- [YOUR GOAL] Output every item below verbatim, line for line, with nothing changed.

- [ROWS]
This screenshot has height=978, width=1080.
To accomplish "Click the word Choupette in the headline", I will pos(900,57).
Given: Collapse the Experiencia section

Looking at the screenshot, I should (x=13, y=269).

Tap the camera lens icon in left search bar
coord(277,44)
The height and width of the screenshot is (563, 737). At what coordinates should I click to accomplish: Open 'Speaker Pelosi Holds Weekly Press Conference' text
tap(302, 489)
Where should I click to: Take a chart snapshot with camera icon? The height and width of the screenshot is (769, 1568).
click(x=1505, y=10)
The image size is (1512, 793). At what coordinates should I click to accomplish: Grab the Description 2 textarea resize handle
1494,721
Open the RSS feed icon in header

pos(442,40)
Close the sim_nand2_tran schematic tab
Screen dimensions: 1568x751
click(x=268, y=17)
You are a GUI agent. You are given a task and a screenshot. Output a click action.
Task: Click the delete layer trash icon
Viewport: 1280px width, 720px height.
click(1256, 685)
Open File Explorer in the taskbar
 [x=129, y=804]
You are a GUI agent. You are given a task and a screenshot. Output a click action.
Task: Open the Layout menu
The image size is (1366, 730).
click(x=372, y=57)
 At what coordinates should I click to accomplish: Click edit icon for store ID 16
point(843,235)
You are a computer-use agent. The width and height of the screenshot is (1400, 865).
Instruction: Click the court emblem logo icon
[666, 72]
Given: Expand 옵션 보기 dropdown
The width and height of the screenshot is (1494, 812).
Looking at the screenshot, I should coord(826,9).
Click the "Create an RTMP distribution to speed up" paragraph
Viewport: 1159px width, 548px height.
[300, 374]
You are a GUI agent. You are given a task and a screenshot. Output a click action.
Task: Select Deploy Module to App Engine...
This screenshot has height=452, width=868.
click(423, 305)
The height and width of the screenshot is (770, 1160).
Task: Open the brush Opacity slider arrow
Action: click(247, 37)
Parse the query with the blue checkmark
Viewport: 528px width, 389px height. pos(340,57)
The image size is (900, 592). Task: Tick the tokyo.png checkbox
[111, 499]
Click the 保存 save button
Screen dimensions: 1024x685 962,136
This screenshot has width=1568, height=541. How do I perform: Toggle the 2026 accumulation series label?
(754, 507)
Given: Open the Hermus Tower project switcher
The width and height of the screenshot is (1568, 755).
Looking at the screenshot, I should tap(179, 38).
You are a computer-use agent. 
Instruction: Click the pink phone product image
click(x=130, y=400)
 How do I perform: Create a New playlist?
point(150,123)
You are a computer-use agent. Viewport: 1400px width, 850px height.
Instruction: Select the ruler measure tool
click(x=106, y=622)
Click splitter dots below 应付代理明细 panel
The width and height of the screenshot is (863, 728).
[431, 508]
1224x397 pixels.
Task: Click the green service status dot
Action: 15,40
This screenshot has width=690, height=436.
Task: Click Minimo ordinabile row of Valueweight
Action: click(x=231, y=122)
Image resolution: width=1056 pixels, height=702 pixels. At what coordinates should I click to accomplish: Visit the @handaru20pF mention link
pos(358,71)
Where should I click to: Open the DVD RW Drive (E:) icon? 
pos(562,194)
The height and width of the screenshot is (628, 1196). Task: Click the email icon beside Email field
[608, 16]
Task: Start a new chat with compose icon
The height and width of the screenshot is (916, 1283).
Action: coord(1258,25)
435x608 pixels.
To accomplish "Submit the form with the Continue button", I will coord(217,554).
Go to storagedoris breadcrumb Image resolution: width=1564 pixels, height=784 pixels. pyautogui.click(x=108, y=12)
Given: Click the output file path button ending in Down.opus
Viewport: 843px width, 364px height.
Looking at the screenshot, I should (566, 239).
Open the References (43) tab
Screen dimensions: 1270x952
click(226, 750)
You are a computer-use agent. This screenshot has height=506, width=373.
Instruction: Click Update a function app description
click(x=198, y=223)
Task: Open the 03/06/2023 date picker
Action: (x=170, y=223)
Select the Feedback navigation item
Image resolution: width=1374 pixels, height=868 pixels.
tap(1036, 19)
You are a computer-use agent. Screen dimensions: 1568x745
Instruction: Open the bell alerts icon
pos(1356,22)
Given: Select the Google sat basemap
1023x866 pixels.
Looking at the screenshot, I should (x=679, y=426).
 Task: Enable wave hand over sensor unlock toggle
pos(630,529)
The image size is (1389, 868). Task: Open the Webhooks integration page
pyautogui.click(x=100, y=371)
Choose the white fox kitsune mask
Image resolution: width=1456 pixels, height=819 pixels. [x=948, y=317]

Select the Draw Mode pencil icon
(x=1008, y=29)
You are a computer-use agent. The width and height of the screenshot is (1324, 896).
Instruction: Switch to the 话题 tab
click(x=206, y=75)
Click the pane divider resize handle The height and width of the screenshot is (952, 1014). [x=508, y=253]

- [RESPONSE TO THIS TASK]
This screenshot has height=978, width=1080.
To accomplish "Click the word Choupette in the headline", I will pos(900,57).
Given: Collapse the Experiencia section

Looking at the screenshot, I should (x=13, y=269).

Tap the camera lens icon in left search bar
coord(277,44)
The height and width of the screenshot is (563, 737). At what coordinates should I click to accomplish: Open 'Speaker Pelosi Holds Weekly Press Conference' text
tap(302, 489)
Where should I click to: Take a chart snapshot with camera icon? The height and width of the screenshot is (769, 1568).
click(x=1505, y=10)
The image size is (1512, 793). At what coordinates should I click to accomplish: Grab the Description 2 textarea resize handle
1494,721
Open the RSS feed icon in header

pos(442,40)
Close the sim_nand2_tran schematic tab
Screen dimensions: 1568x751
click(x=268, y=17)
You are a GUI agent. You are given a task and a screenshot. Output a click action.
Task: Click the delete layer trash icon
Viewport: 1280px width, 720px height.
click(1256, 685)
Open File Explorer in the taskbar
 [x=129, y=804]
You are a GUI agent. You are given a task and a screenshot. Output a click action.
Task: Open the Layout menu
The image size is (1366, 730).
click(x=372, y=57)
 At what coordinates should I click to accomplish: Click edit icon for store ID 16
point(843,235)
You are a computer-use agent. The width and height of the screenshot is (1400, 865).
Instruction: Click the court emblem logo icon
[666, 72]
Given: Expand 옵션 보기 dropdown
The width and height of the screenshot is (1494, 812).
Looking at the screenshot, I should coord(826,9).
Click the "Create an RTMP distribution to speed up" paragraph
Viewport: 1159px width, 548px height.
[300, 374]
You are a GUI agent. You are given a task and a screenshot. Output a click action.
Task: Select Deploy Module to App Engine...
This screenshot has height=452, width=868.
click(423, 305)
The height and width of the screenshot is (770, 1160).
Task: Open the brush Opacity slider arrow
Action: click(247, 37)
Parse the query with the blue checkmark
Viewport: 528px width, 389px height. pos(340,57)
The image size is (900, 592). Task: Tick the tokyo.png checkbox
[111, 499]
Click the 保存 save button
Screen dimensions: 1024x685 962,136
This screenshot has width=1568, height=541. How do I perform: Toggle the 2026 accumulation series label?
(754, 507)
Given: Open the Hermus Tower project switcher
The width and height of the screenshot is (1568, 755).
Looking at the screenshot, I should tap(179, 38).
You are a computer-use agent. 
Instruction: Click the pink phone product image
click(x=130, y=400)
 How do I perform: Create a New playlist?
point(150,123)
You are a computer-use agent. Viewport: 1400px width, 850px height.
Instruction: Select the ruler measure tool
click(x=106, y=622)
Click splitter dots below 应付代理明细 panel
The width and height of the screenshot is (863, 728).
[431, 508]
1224x397 pixels.
Task: Click the green service status dot
Action: 15,40
This screenshot has width=690, height=436.
Task: Click Minimo ordinabile row of Valueweight
Action: click(x=231, y=122)
Image resolution: width=1056 pixels, height=702 pixels. At what coordinates should I click to accomplish: Visit the @handaru20pF mention link
pos(358,71)
Where should I click to: Open the DVD RW Drive (E:) icon? 
pos(562,194)
The height and width of the screenshot is (628, 1196). Task: Click the email icon beside Email field
[608, 16]
Task: Start a new chat with compose icon
The height and width of the screenshot is (916, 1283).
Action: coord(1258,25)
435x608 pixels.
To accomplish "Submit the form with the Continue button", I will coord(217,554).
Go to storagedoris breadcrumb Image resolution: width=1564 pixels, height=784 pixels. pyautogui.click(x=108, y=12)
Given: Click the output file path button ending in Down.opus
Viewport: 843px width, 364px height.
Looking at the screenshot, I should (566, 239).
Open the References (43) tab
Screen dimensions: 1270x952
click(226, 750)
You are a computer-use agent. This screenshot has height=506, width=373.
Instruction: Click Update a function app description
click(x=198, y=223)
Task: Open the 03/06/2023 date picker
Action: (x=170, y=223)
Select the Feedback navigation item
Image resolution: width=1374 pixels, height=868 pixels.
tap(1036, 19)
You are a computer-use agent. Screen dimensions: 1568x745
Instruction: Open the bell alerts icon
pos(1356,22)
Given: Select the Google sat basemap
1023x866 pixels.
Looking at the screenshot, I should (x=679, y=426).
 Task: Enable wave hand over sensor unlock toggle
pos(630,529)
The image size is (1389, 868). Task: Open the Webhooks integration page
pyautogui.click(x=100, y=371)
Choose the white fox kitsune mask
Image resolution: width=1456 pixels, height=819 pixels. [x=948, y=317]

Select the Draw Mode pencil icon
(x=1008, y=29)
You are a computer-use agent. The width and height of the screenshot is (1324, 896).
Instruction: Switch to the 话题 tab
click(x=206, y=75)
Click the pane divider resize handle The height and width of the screenshot is (952, 1014). [x=508, y=253]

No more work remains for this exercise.